2

Has anybody tried developing a SLAM system that uses deep learned features instead of the classical AKAZE/ORB/SURF features?

Scanning recent Computer Vision conferences, there seem to be quite a few reports of successful usage of neural nets to extract features and descriptors, and benchmarks indicate that they may be more robust than their classical computer vision equivalent. I suspect that extraction speed is an issue, but assuming one has a decent GPU (e.g. NVidia 1050), is it even feasible to build a real-time SLAM system running say at 30FPS on 640x480 grayscale images with deep-learned features?

Daniel Danciu
  • 133
  • 1
  • 8

1 Answers1

1

This was a bit too long for a comment, so that's why I'm posting it as an answer.

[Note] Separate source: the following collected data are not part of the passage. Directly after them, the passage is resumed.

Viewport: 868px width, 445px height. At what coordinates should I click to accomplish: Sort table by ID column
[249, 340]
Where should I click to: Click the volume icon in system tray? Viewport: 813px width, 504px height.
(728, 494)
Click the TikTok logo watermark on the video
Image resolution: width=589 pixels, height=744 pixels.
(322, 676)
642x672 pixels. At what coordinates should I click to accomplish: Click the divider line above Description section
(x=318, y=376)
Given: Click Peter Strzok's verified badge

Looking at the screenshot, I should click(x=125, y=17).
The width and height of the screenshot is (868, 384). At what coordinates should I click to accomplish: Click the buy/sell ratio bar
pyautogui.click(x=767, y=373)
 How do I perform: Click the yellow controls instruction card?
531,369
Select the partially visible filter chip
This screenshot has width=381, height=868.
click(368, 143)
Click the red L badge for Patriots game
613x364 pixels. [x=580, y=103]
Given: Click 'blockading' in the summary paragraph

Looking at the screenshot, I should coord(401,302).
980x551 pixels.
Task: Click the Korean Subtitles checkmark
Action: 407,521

I think it is feasible, but I don't see how this would be useful. Here is why (please correct me if I'm wrong):

  • In most SLAM pipelines, precision is more important than long-term robustness. You obviously need your feature detections/matchings to be precise to get reliable triangulation/bundle (or whatever equivalent scheme you might use). However, the high level of robustness that neural networks provide is only required with systems that do relocalization/loop closure on long time intervals (e.g. need to do relocalization in different seasons etc). Even in such scenarios, since you already have a GPU, I think it would be better to use a photometric (or even just geometric) model of the scene for localization.

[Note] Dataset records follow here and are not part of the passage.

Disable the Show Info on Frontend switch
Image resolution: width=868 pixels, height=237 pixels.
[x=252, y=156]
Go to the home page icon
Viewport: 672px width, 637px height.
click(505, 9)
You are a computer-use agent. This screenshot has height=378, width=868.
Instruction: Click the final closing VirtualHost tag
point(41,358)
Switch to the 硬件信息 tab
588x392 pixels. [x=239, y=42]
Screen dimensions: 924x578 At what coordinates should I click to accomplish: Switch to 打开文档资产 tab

  • We don't have any reliable noise models for the features that are detected by the neural networks. I know there have been a few interesting works (Gal, Kendall, etc...) for propagating uncertainties in deep networks, but these methods seem a bit immature for deployment ins SLAM systems.

  • Deep learning methods are usually good for initializing a system, and the solution they provide needs to be refined. Their results depend too much on the training dataset, and tend to be "hit and miss" in practice. So I think that you could trust them to get an initial guess, or some constraints (e.g. like in the case of pose estimation: if you have a geometric algorithm that drifts in time, then you can use the results of a neural network to constrain them. But I think that the absence of a noise model as mentioned previously will make the fusion a bit difficult here...).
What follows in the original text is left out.